Just when I felt confused and alone I woke up the question and answer part of me, and it all began again. Yesterday's painting did this for me, not the drawing. I like the drawing better than the painting, but it is the questions I need to answer in the painting which excite me. Questioning and answering is the stuff that will get me into the studio with eagerness and impatience today.
There are days when I don't know who I am or where I am. Yesterday was one of those days. So, I just did. Now this is about art, and not about my personal life, or my ability to reason. Things are OK in those categories. But art as metaphor for life implies I continue in my quest to know. Sometimes I wish I had continued to be a scientist, as that was an activity where I observed elements exterior to myself, rather than interior to myself. Seems easier somehow. The ocean is in front of me, not within me; it's easier to observe that way. This life as artist is very confusing. I am trying to take my time; not to hurry. Sometimes I think it was fortunate that Vincent van Gogh was unable to sell his art. It forced him to be his most important critic and his own audience. Yes, difficult and stressful, but it did lead to profound self-reflection. Consequently van Gogh's art speaks clearly, loudly, and personally, which, in terms of art, is the stuff of greatness!
I wish emotional, intellectual, and physical energy were constant, but they are not. Yesterday's fantastical drawing is me relaxing. I doubt its substantiality, but maybe it is better than I believe it is. Being tired is not always painful. In fact, it may be informative. Making this drawing was kind of fun. Perhaps there is more to me than I know. I believe, as I come out of my local (in time) funk, new sprouts (in terms of possible directions) will be an outcome.
Yesterday was Father's Day. My son, who is an educated musician who enjoys music composed for motion pictures, spoke to me about Hans Zimmer. Zimmer says he looks to the painter Gerhard Richter for inspiration (go to on-line Q&A with Zimmer). Perhaps I should look to Gerhard Richter as well. His playfulness, in terms of vastly different styles, from figurative to abstract, illustrate the possibilities of one artist exhibiting multiple interests. Here are two of his works.
Yesterday was a sunny, windless, perfection of a day. I walked into the studio, turned on the lights and got ready to go.

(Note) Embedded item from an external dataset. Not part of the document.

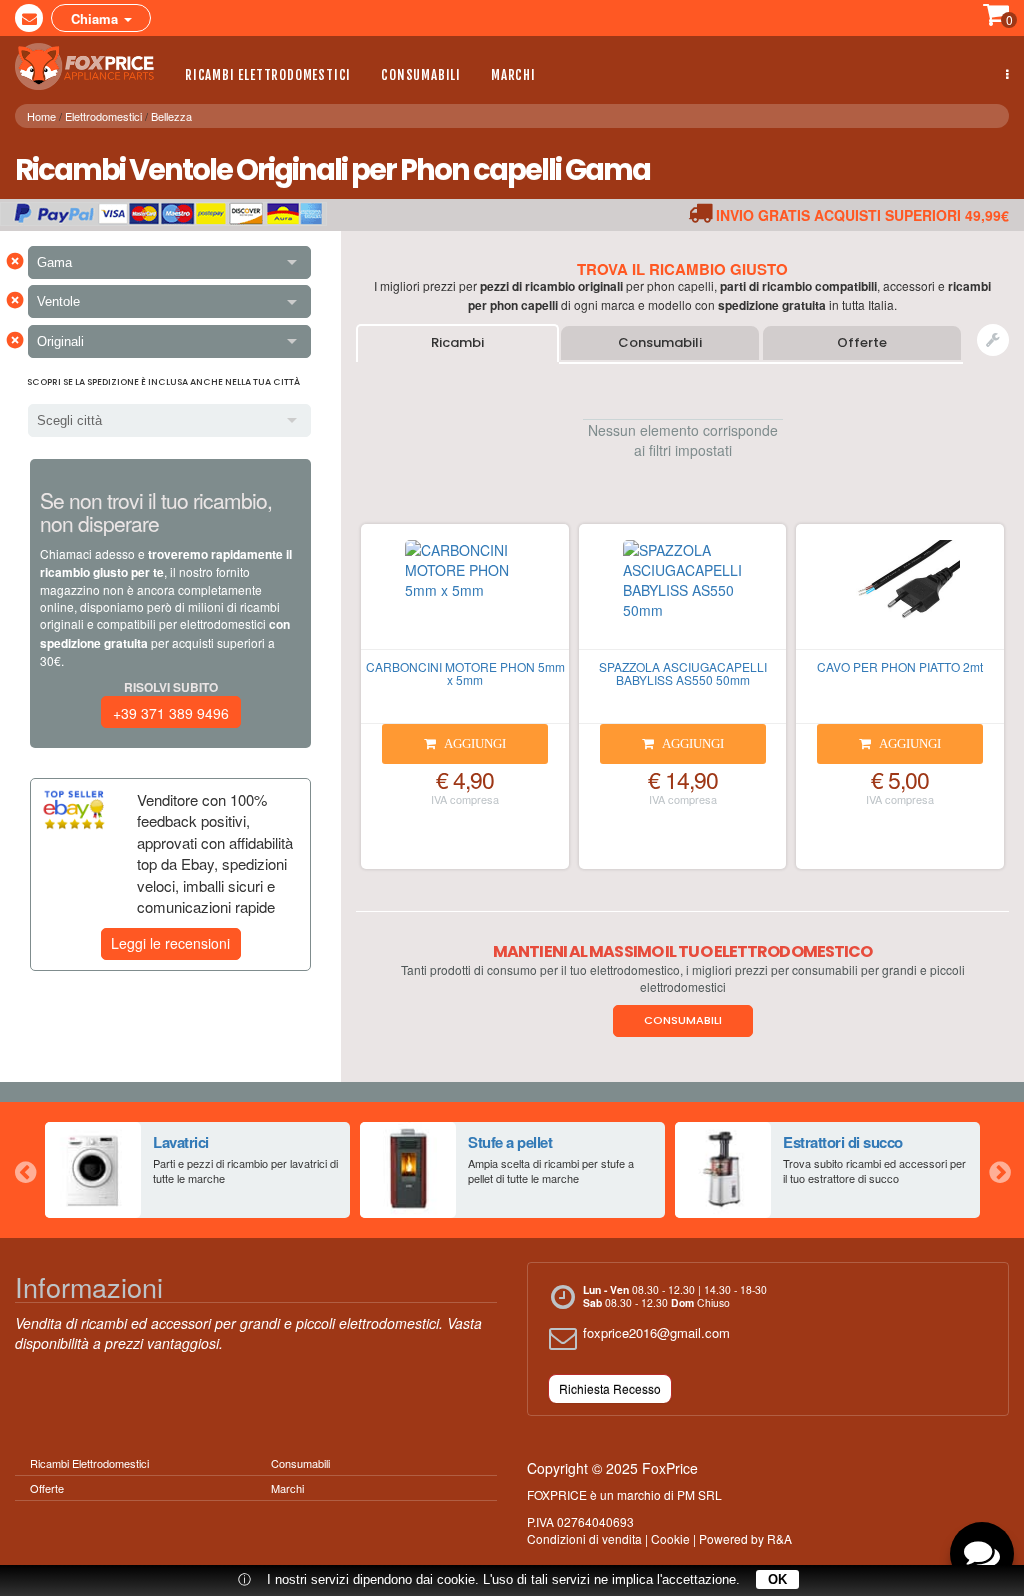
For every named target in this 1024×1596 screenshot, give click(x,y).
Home (41, 116)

I prepared my paper, picked up a pencil, the lights went out. A neighbor's tree, for an unknown reason, fell and snapped the power line. In three hours I was back in the studio, but this is all I got. It is a good drawing. As usual this drawing is better in person than reproduction. I am always surprised on the large degree of dependency I have on the comforts of civilization. Without electricity I cannot paint.